#### Required action:
All entries that follow are to be printed exactly as written.

----- Records supplied

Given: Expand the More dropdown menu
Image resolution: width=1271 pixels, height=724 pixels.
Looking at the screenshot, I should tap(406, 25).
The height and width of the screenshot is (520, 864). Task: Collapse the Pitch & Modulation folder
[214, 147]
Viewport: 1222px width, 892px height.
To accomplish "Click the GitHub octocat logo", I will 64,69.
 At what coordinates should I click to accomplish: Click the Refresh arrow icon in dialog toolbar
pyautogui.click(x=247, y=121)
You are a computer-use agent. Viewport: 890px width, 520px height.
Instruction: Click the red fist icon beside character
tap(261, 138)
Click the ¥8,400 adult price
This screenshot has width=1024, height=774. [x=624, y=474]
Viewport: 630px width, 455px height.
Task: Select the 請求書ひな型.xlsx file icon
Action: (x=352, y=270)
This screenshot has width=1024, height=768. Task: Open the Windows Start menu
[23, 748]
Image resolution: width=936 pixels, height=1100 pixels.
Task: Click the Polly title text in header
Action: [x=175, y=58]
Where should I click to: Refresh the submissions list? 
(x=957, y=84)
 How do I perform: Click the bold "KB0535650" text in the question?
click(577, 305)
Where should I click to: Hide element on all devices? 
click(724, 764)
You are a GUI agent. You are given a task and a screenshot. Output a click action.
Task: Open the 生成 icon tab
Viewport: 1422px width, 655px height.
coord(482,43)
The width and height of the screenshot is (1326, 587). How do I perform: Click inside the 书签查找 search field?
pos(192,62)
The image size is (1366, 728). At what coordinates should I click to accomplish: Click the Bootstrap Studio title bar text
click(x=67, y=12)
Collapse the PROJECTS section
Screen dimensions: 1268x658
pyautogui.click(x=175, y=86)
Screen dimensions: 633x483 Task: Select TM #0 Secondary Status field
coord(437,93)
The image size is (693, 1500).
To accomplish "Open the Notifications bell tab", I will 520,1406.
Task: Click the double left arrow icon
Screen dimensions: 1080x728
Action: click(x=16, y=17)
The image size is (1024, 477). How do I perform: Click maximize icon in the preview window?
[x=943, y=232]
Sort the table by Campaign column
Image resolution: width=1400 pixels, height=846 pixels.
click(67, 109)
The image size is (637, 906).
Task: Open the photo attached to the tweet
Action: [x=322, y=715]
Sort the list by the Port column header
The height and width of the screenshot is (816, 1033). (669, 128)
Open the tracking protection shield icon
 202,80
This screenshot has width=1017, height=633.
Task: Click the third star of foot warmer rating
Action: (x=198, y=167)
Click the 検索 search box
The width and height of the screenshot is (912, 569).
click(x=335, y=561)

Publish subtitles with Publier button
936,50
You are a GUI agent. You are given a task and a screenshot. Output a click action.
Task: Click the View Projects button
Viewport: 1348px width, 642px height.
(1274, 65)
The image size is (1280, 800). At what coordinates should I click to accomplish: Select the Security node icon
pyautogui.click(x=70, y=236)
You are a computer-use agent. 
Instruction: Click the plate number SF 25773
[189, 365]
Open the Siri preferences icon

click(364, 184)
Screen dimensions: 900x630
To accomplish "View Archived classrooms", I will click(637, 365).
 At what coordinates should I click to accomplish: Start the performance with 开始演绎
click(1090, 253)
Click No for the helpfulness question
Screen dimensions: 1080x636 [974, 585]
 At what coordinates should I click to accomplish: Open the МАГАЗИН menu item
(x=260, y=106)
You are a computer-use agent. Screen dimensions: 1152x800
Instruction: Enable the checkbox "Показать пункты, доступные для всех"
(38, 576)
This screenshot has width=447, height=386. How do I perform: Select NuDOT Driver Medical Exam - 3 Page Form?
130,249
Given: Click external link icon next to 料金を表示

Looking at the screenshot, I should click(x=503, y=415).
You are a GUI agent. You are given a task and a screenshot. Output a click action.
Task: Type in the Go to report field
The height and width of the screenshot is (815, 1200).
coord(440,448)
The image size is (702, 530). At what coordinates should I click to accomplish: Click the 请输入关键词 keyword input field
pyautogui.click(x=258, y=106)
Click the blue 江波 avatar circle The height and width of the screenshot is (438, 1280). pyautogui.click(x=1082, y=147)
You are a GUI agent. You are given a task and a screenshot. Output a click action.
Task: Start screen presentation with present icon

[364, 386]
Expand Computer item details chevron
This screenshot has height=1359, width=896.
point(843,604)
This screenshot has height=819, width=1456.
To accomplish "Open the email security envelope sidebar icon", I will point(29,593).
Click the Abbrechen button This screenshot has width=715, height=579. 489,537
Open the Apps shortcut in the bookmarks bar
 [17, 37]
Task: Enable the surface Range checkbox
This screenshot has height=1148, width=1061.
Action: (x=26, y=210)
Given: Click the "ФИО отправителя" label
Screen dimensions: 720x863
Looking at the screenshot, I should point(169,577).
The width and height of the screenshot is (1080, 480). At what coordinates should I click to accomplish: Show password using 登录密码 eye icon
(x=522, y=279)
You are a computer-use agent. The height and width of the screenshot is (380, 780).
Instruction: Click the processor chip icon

----------

#### Response area:
Given: Expand the More dropdown menu
Image resolution: width=1271 pixels, height=724 pixels.
Looking at the screenshot, I should tap(406, 25).
The height and width of the screenshot is (520, 864). Task: Collapse the Pitch & Modulation folder
[214, 147]
Viewport: 1222px width, 892px height.
To accomplish "Click the GitHub octocat logo", I will 64,69.
 At what coordinates should I click to accomplish: Click the Refresh arrow icon in dialog toolbar
pyautogui.click(x=247, y=121)
You are a computer-use agent. Viewport: 890px width, 520px height.
Instruction: Click the red fist icon beside character
tap(261, 138)
Click the ¥8,400 adult price
This screenshot has width=1024, height=774. [x=624, y=474]
Viewport: 630px width, 455px height.
Task: Select the 請求書ひな型.xlsx file icon
Action: (x=352, y=270)
This screenshot has width=1024, height=768. Task: Open the Windows Start menu
[23, 748]
Image resolution: width=936 pixels, height=1100 pixels.
Task: Click the Polly title text in header
Action: [x=175, y=58]
Where should I click to: Refresh the submissions list? 
(x=957, y=84)
 How do I perform: Click the bold "KB0535650" text in the question?
click(577, 305)
Where should I click to: Hide element on all devices? 
click(724, 764)
You are a GUI agent. You are given a task and a screenshot. Output a click action.
Task: Open the 生成 icon tab
Viewport: 1422px width, 655px height.
coord(482,43)
The width and height of the screenshot is (1326, 587). How do I perform: Click inside the 书签查找 search field?
pos(192,62)
The image size is (1366, 728). At what coordinates should I click to accomplish: Click the Bootstrap Studio title bar text
click(x=67, y=12)
Collapse the PROJECTS section
Screen dimensions: 1268x658
pyautogui.click(x=175, y=86)
Screen dimensions: 633x483 Task: Select TM #0 Secondary Status field
coord(437,93)
The image size is (693, 1500).
To accomplish "Open the Notifications bell tab", I will 520,1406.
Task: Click the double left arrow icon
Screen dimensions: 1080x728
Action: click(x=16, y=17)
The image size is (1024, 477). How do I perform: Click maximize icon in the preview window?
[x=943, y=232]
Sort the table by Campaign column
Image resolution: width=1400 pixels, height=846 pixels.
click(67, 109)
The image size is (637, 906).
Task: Open the photo attached to the tweet
Action: [x=322, y=715]
Sort the list by the Port column header
The height and width of the screenshot is (816, 1033). (669, 128)
Open the tracking protection shield icon
 202,80
This screenshot has width=1017, height=633.
Task: Click the third star of foot warmer rating
Action: (x=198, y=167)
Click the 検索 search box
The width and height of the screenshot is (912, 569).
click(x=335, y=561)

Publish subtitles with Publier button
936,50
You are a GUI agent. You are given a task and a screenshot. Output a click action.
Task: Click the View Projects button
Viewport: 1348px width, 642px height.
(1274, 65)
The image size is (1280, 800). At what coordinates should I click to accomplish: Select the Security node icon
pyautogui.click(x=70, y=236)
You are a computer-use agent. 
Instruction: Click the plate number SF 25773
[189, 365]
Open the Siri preferences icon

click(364, 184)
Screen dimensions: 900x630
To accomplish "View Archived classrooms", I will click(637, 365).
 At what coordinates should I click to accomplish: Start the performance with 开始演绎
click(1090, 253)
Click No for the helpfulness question
Screen dimensions: 1080x636 [974, 585]
 At what coordinates should I click to accomplish: Open the МАГАЗИН menu item
(x=260, y=106)
You are a computer-use agent. Screen dimensions: 1152x800
Instruction: Enable the checkbox "Показать пункты, доступные для всех"
(38, 576)
This screenshot has width=447, height=386. How do I perform: Select NuDOT Driver Medical Exam - 3 Page Form?
130,249
Given: Click external link icon next to 料金を表示

Looking at the screenshot, I should click(x=503, y=415).
You are a GUI agent. You are given a task and a screenshot. Output a click action.
Task: Type in the Go to report field
The height and width of the screenshot is (815, 1200).
coord(440,448)
The image size is (702, 530). At what coordinates should I click to accomplish: Click the 请输入关键词 keyword input field
pyautogui.click(x=258, y=106)
Click the blue 江波 avatar circle The height and width of the screenshot is (438, 1280). pyautogui.click(x=1082, y=147)
You are a GUI agent. You are given a task and a screenshot. Output a click action.
Task: Start screen presentation with present icon

[364, 386]
Expand Computer item details chevron
This screenshot has height=1359, width=896.
point(843,604)
This screenshot has height=819, width=1456.
To accomplish "Open the email security envelope sidebar icon", I will point(29,593).
Click the Abbrechen button This screenshot has width=715, height=579. 489,537
Open the Apps shortcut in the bookmarks bar
 [17, 37]
Task: Enable the surface Range checkbox
This screenshot has height=1148, width=1061.
Action: (x=26, y=210)
Given: Click the "ФИО отправителя" label
Screen dimensions: 720x863
Looking at the screenshot, I should point(169,577).
The width and height of the screenshot is (1080, 480). At what coordinates should I click to accomplish: Show password using 登录密码 eye icon
(x=522, y=279)
You are a computer-use agent. The height and width of the screenshot is (380, 780).
Instruction: Click the processor chip icon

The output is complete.